Around The World, Part 11: Everything is harder on a sphere
I didn’t have time during the holidays to implement any new features, so enjoy this filler post that I prepared earlier! In the very first post in this series, I wrote:
The prototype took place on a rectangular map, with the left side wrapping around to the right to form a cylinder. […] Many games do this and get away with it, but because I’m a perfectionist, I want my game to take place on an actual sphere.
Today I’m going to write up in some detail why spheres are harder to work with.
Coordinates are harder on a sphere
Simply identifying a point on a sphere sounds like it should be easy, right? Isn’t that what spherical coordinates are for? You simply use phi and theta, or latitude and longitude.
And yes, that works for identifying points. But it’s a terrible system to do any kind of operations with. How do you compute the distance between two lat/lon pairs? How do you rotate from one point to another? And so on.
Fortunately, there’s a better way: unit vectors. Instead of identifying a point with two coordinates (x, y), we use three: (x, y, z). This is a regular 3-dimensional vector, but we require that it’s a unit vector, i.e. it has a length of 1. It wastes some memory, but it makes up for it in ease of operations, as we’ll see.

**Dataset excerpts**:
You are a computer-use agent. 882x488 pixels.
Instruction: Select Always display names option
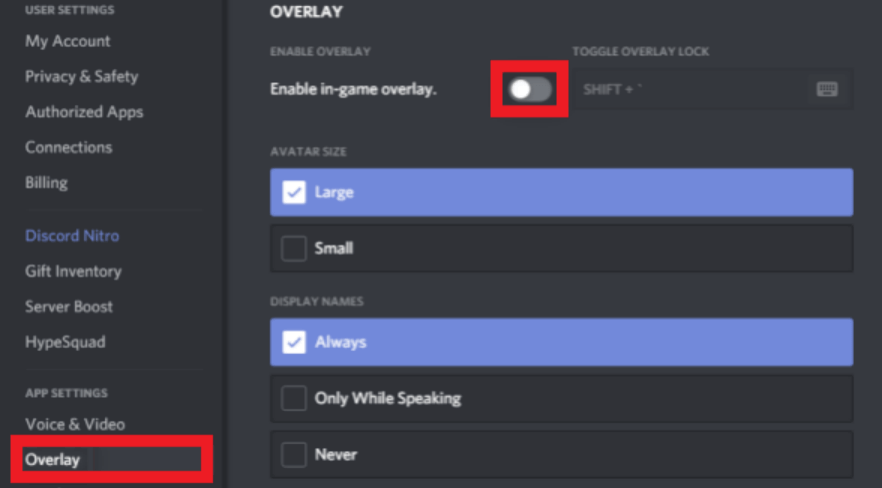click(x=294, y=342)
...
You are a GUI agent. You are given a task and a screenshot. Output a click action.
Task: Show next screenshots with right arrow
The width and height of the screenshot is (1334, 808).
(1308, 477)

**Exercise 1**:
List every geometric shape that the post on spheres names.
**Exercise 2**:
Repeat the part of the post on spheres between "Today I’m going" and "latitude and longitude.", inclusive, word for word.

**Final result 1**:
- Rectangle (the "rectangular map")
- Cylinder
- Sphere

**Final result 2**:
Today I’m going to write up in some detail why spheres are harder to work with.
Coordinates are harder on a sphere
Simply identifying a point on a sphere sounds like it should be easy, right? Isn’t that what spherical coordinates are for? You simply use phi and theta, or latitude and longitude.